> **About this exercise**
Exact copies of the lines from the one with "At what coordinates" through the last line of the entries, and no pictures, make up the answer.

> **Data shown**
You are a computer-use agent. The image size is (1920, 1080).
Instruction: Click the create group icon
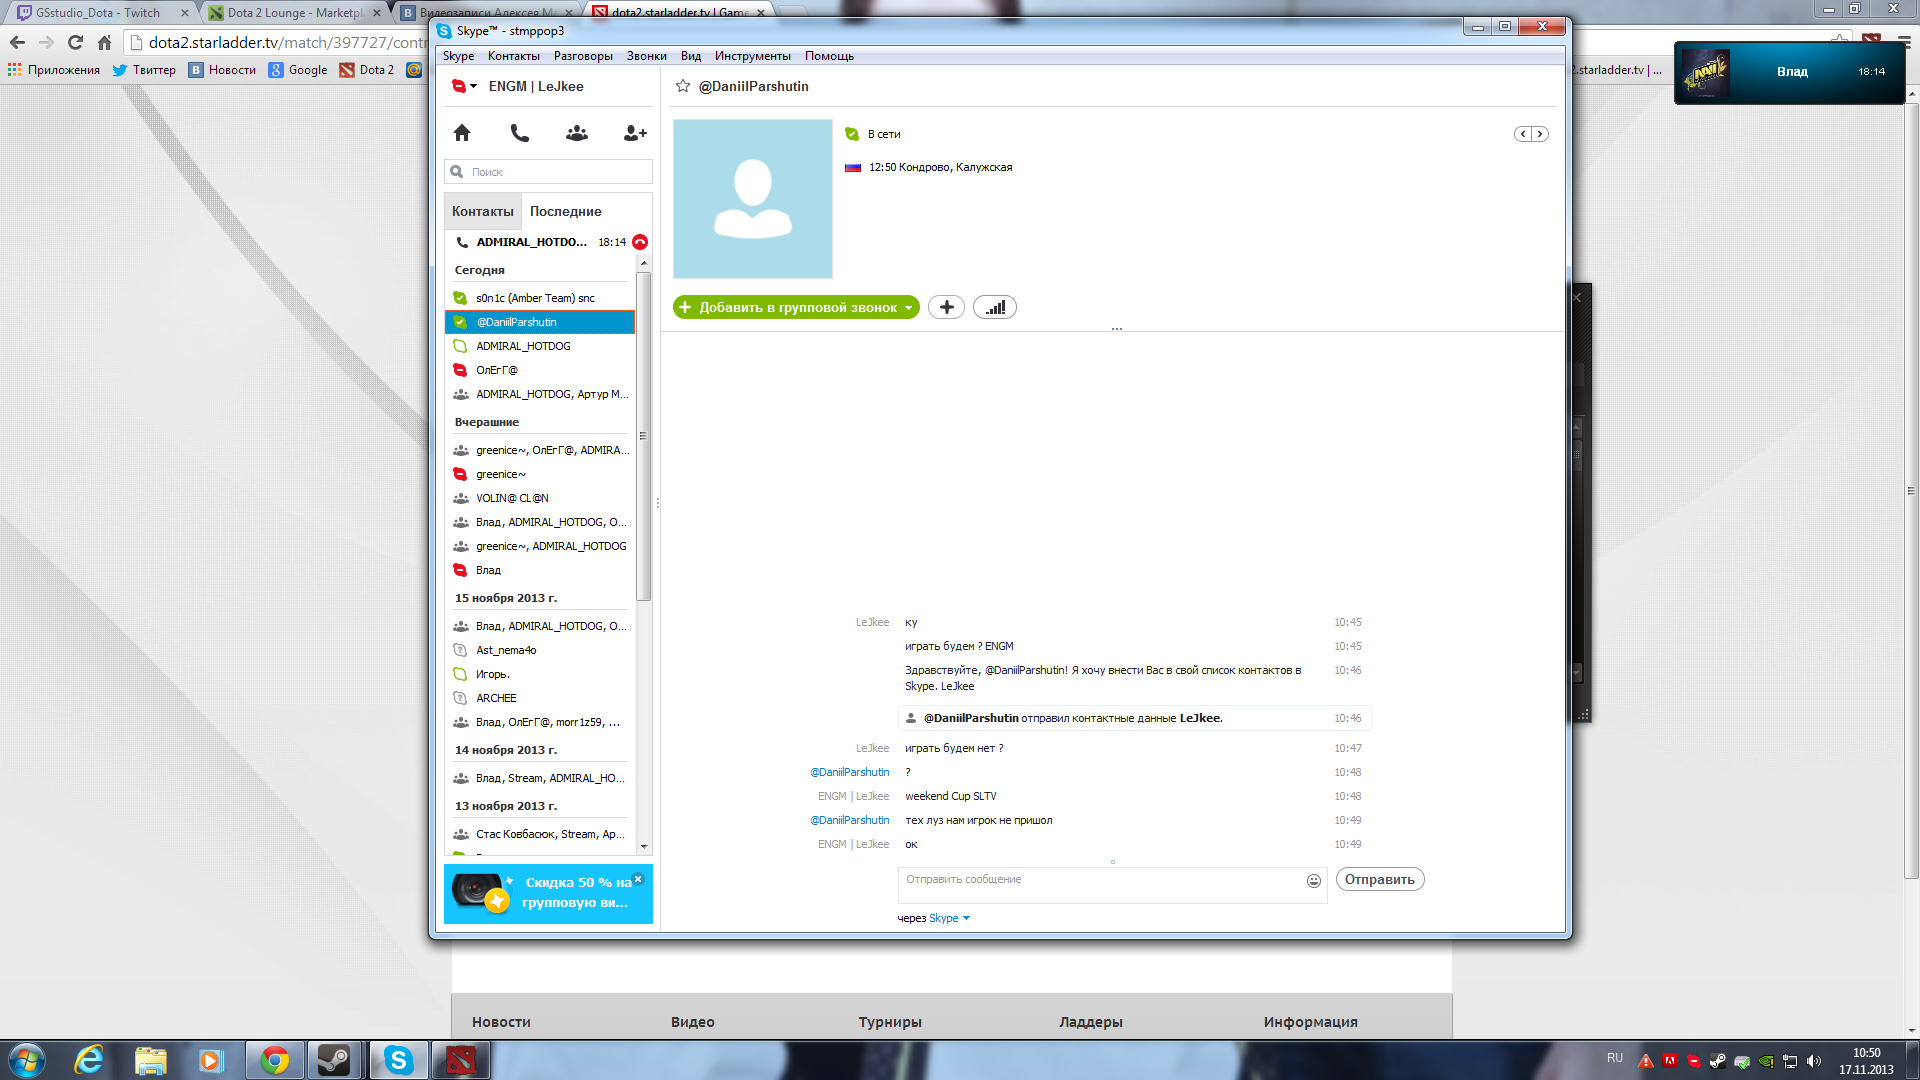coord(577,133)
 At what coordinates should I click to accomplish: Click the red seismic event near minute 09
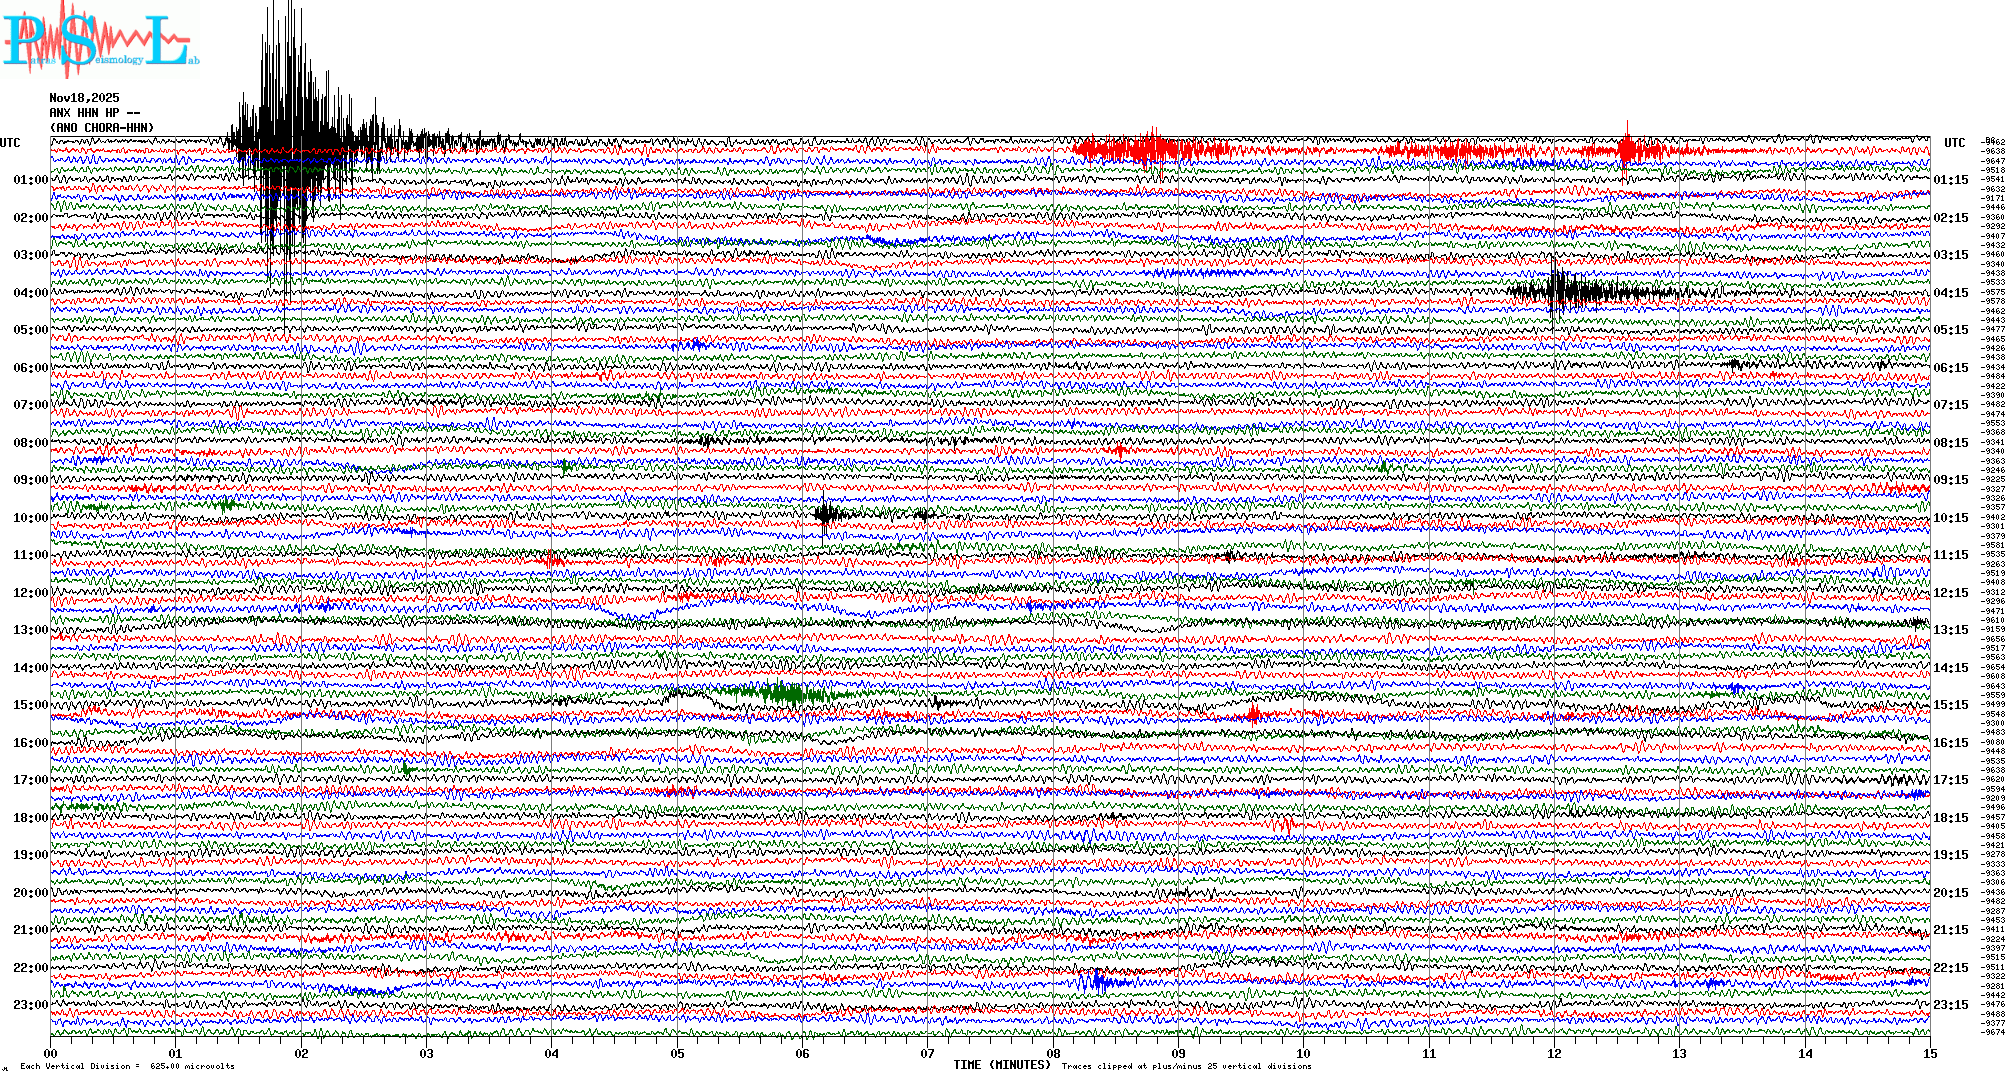[x=1150, y=150]
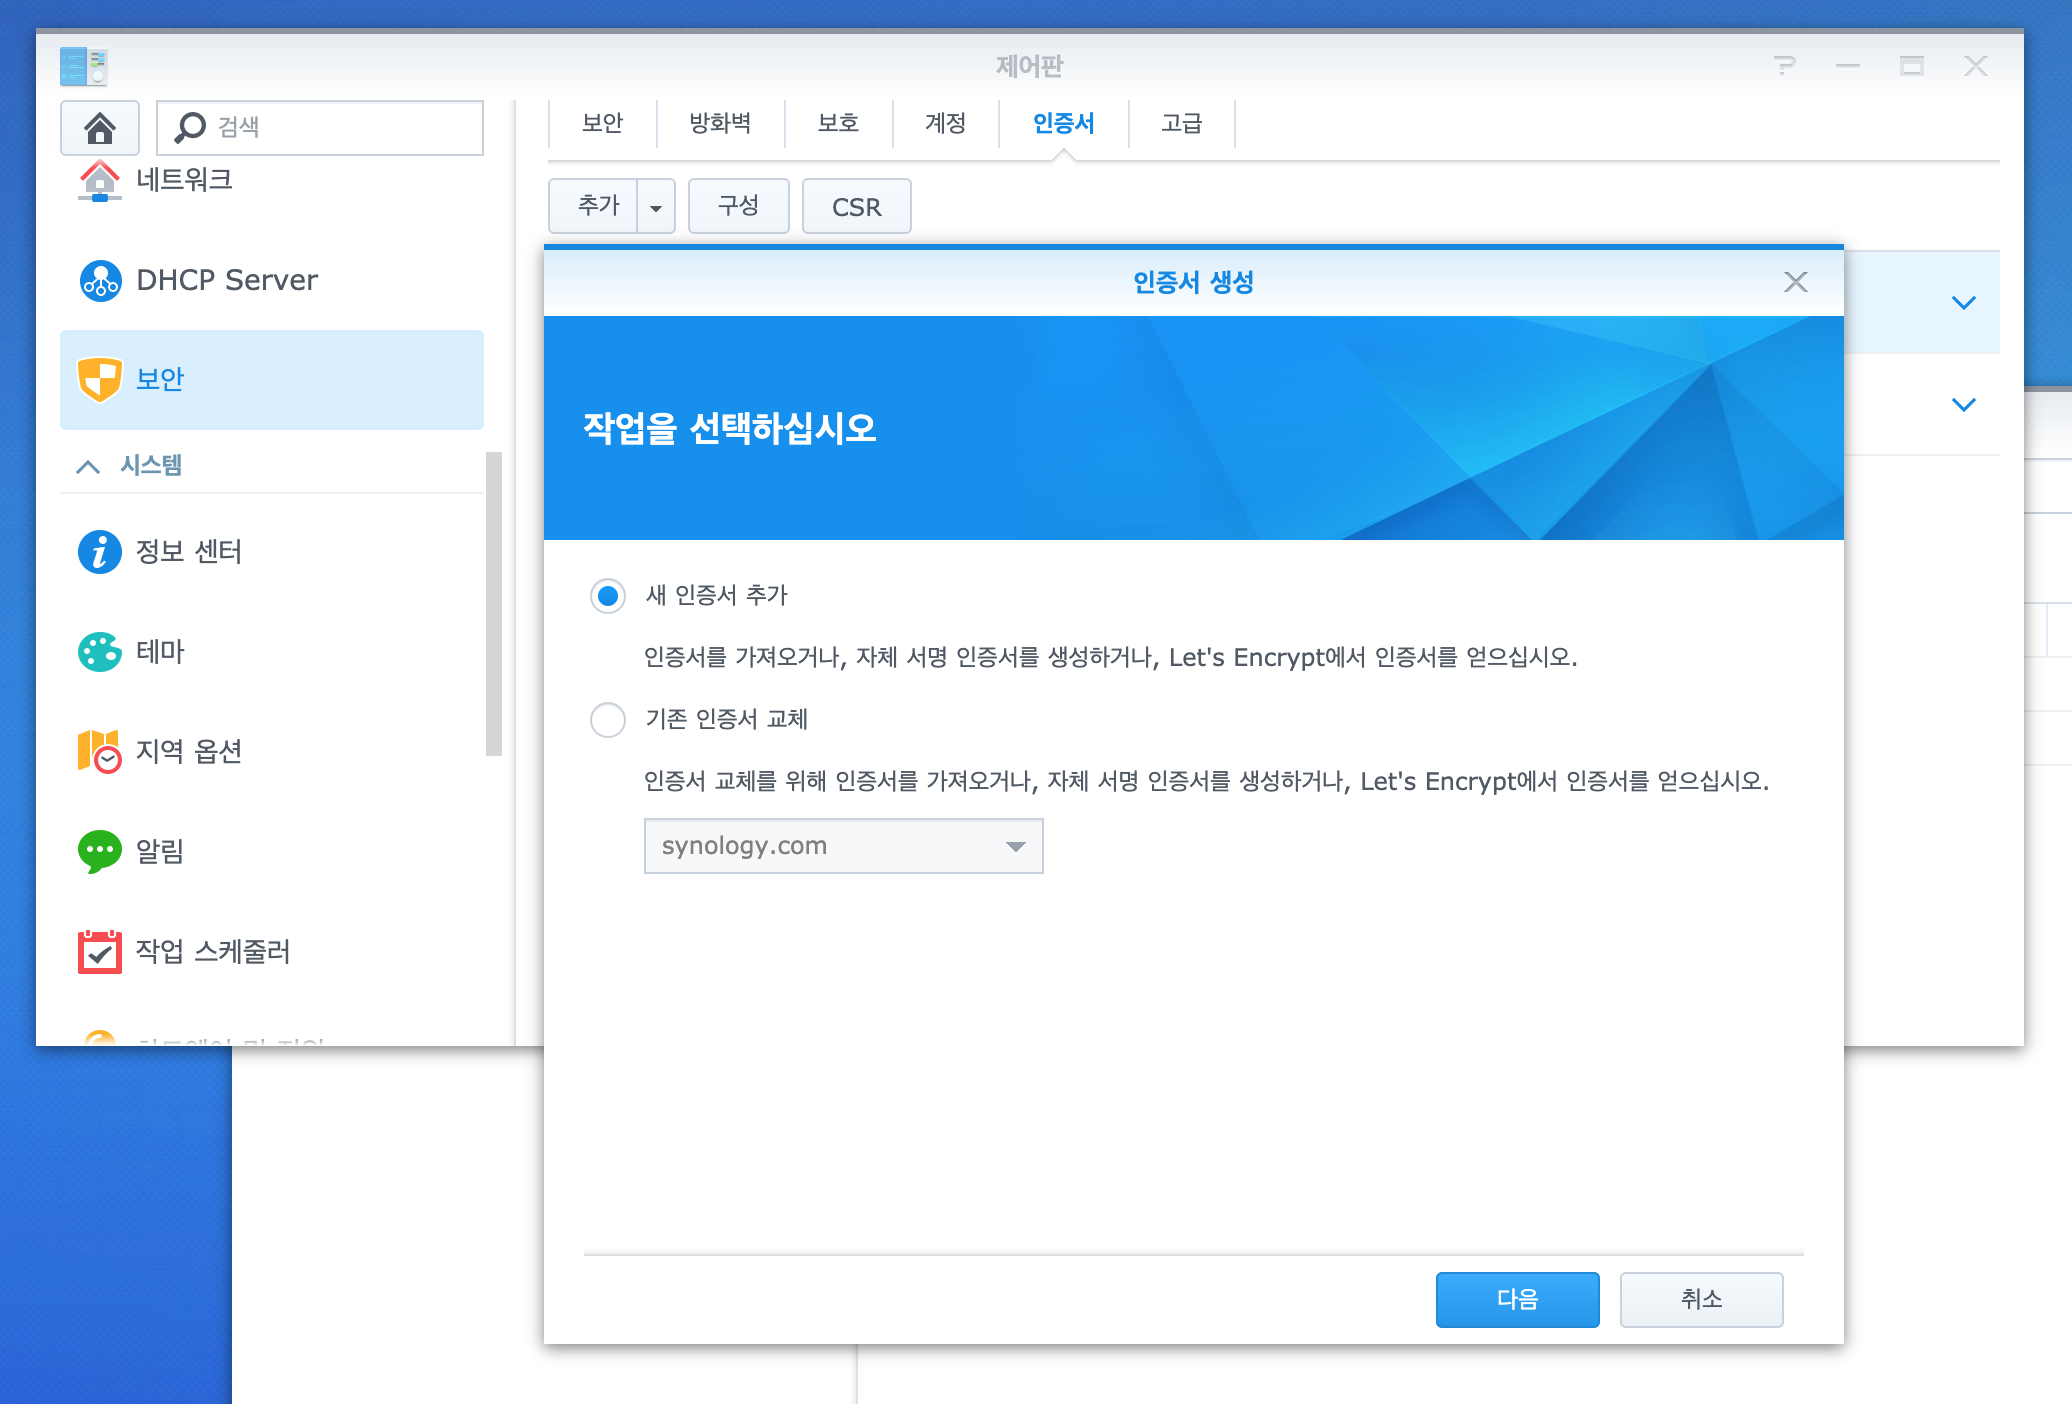
Task: Open 작업 스케줄러 calendar icon
Action: pos(100,951)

> **Response to this exercise**
 At what coordinates should I click to accomplish: Click the red seismic event near minute 09
[x=1150, y=150]
Task: Open 작업 스케줄러 calendar icon
Action: pos(100,951)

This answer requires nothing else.